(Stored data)
:::

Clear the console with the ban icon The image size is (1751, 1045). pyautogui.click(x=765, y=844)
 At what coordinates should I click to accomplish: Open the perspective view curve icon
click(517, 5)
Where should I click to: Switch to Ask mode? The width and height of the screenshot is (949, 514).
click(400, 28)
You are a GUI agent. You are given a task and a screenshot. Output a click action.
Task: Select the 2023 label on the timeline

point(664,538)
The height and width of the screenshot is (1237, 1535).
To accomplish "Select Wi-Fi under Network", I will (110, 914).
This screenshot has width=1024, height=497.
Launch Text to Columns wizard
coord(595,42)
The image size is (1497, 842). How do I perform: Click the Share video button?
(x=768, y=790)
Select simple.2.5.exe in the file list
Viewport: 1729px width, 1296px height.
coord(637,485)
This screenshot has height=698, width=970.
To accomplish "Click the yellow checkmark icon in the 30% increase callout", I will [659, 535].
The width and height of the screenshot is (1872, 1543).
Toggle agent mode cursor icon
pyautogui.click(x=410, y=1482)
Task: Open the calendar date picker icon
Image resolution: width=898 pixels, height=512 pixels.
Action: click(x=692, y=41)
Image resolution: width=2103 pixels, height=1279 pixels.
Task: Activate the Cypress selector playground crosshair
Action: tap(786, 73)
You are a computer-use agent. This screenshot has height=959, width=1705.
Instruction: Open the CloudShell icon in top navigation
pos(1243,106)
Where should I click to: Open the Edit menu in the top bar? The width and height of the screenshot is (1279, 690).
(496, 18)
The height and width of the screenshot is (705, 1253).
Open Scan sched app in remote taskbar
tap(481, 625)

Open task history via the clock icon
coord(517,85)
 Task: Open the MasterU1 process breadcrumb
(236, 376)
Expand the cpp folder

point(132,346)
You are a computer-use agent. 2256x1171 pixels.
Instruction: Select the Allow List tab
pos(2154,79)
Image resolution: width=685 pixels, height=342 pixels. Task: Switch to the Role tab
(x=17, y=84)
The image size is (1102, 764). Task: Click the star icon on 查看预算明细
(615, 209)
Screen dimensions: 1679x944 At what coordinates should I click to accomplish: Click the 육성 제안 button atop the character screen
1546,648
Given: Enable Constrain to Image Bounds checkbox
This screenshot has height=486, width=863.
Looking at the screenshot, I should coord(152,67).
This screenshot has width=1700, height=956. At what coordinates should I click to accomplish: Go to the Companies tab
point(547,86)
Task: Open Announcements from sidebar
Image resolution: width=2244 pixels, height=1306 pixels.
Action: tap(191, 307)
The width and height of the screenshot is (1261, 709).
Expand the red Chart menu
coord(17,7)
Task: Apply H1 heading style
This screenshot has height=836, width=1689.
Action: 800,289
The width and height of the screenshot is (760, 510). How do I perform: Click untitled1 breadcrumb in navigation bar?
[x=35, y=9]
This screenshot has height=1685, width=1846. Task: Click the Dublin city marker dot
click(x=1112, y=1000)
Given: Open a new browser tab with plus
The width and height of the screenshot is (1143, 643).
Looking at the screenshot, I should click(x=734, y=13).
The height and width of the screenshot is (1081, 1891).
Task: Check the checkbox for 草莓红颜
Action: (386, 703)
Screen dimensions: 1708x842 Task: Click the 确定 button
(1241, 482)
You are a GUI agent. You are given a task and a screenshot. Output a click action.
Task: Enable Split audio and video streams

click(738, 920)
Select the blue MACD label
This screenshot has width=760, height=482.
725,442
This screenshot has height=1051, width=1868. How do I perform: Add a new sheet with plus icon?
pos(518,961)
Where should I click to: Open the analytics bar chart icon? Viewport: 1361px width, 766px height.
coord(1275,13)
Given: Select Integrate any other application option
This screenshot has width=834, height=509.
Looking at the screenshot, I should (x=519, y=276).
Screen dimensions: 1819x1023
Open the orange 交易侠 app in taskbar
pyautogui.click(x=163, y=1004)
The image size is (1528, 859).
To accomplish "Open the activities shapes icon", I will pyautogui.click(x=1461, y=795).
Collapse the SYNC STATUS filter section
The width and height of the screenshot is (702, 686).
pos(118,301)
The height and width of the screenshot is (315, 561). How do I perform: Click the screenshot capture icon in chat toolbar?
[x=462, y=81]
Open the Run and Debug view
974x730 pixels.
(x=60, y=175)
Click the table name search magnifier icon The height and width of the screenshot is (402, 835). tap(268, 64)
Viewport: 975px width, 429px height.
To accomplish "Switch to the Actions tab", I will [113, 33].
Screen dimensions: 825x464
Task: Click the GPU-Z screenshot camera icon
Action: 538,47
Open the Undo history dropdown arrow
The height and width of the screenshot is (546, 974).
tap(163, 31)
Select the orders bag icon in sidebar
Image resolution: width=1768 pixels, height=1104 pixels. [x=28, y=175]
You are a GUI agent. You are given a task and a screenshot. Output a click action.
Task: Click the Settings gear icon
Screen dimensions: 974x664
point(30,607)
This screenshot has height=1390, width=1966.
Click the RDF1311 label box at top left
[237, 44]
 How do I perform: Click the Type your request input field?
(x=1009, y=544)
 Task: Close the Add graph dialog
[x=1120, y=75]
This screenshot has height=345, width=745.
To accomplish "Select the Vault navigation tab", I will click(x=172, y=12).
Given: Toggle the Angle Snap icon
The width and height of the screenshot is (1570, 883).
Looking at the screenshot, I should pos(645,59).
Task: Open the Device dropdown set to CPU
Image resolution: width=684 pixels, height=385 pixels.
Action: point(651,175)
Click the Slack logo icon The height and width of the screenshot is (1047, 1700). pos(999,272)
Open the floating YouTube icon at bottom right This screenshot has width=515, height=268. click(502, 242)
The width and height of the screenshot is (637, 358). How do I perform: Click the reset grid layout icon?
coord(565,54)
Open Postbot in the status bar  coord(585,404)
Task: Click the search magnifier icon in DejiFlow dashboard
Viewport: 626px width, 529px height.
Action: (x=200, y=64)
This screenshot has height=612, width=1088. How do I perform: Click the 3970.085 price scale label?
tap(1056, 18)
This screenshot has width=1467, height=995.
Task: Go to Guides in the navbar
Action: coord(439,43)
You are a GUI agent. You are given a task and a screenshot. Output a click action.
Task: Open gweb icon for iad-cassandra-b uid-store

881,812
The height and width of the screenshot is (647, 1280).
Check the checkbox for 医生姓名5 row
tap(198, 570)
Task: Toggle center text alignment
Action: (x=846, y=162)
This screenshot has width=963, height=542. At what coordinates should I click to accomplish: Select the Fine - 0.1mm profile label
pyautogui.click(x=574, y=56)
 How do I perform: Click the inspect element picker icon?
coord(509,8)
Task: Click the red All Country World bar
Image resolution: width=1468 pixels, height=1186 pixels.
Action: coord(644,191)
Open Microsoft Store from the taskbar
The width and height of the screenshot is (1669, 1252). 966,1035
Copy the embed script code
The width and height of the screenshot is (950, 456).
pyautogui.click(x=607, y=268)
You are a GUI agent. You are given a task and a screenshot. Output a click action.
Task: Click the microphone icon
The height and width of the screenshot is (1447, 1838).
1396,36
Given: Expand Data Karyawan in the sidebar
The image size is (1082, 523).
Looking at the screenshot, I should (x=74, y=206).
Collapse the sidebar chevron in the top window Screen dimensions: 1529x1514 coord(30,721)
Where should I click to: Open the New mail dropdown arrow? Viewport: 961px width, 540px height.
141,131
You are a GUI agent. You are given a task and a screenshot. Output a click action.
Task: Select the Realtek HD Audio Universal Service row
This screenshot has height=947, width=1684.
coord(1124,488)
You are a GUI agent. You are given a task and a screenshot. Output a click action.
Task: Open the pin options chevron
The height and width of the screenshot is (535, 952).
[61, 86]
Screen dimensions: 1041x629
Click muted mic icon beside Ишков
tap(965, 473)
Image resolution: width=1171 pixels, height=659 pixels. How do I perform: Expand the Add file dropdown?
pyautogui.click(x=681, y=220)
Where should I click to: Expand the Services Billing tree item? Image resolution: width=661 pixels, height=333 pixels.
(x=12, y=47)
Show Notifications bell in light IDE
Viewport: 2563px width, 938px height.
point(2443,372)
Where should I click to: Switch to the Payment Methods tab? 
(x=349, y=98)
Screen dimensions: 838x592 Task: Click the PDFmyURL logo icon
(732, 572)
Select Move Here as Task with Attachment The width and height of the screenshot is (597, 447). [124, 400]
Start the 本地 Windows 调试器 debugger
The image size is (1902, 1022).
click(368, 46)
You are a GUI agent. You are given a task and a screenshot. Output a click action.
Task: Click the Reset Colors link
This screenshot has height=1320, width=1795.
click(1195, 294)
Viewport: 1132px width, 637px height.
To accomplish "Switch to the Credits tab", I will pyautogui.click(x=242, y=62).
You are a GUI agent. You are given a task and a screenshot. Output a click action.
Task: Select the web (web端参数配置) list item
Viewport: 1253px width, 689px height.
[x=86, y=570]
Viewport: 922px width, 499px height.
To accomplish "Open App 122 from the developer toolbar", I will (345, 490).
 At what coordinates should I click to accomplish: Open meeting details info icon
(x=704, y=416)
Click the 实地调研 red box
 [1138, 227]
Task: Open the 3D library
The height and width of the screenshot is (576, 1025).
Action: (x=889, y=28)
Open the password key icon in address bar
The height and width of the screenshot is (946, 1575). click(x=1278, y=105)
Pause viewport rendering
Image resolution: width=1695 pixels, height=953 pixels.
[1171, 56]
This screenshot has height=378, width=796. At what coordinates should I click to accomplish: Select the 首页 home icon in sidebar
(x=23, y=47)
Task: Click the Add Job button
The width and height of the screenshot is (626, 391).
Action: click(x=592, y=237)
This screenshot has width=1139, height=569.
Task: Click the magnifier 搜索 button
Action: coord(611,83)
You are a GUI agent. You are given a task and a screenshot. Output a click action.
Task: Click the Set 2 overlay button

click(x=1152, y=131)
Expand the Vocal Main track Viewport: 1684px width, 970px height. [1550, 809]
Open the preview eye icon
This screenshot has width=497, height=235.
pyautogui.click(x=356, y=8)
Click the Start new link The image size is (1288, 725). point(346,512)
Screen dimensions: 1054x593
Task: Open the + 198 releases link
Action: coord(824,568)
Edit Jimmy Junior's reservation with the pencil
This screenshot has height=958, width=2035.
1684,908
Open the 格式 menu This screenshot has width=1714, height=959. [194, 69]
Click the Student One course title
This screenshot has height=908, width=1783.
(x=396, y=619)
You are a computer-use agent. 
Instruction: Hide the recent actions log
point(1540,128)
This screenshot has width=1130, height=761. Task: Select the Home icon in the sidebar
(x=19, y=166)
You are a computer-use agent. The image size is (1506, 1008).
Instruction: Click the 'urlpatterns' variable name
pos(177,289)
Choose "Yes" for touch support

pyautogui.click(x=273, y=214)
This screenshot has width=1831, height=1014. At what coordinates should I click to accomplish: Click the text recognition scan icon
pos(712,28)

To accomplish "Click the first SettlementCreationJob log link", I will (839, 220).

:::

## Your task
Your answer must be the lines above from the one containing "How do I perform: Click the Type" to the one containing "Given: Toggle the Angle Snap icon", both included, restated word for word.

## Answer below
 How do I perform: Click the Type your request input field?
(x=1009, y=544)
 Task: Close the Add graph dialog
[x=1120, y=75]
This screenshot has height=345, width=745.
To accomplish "Select the Vault navigation tab", I will click(x=172, y=12).
Given: Toggle the Angle Snap icon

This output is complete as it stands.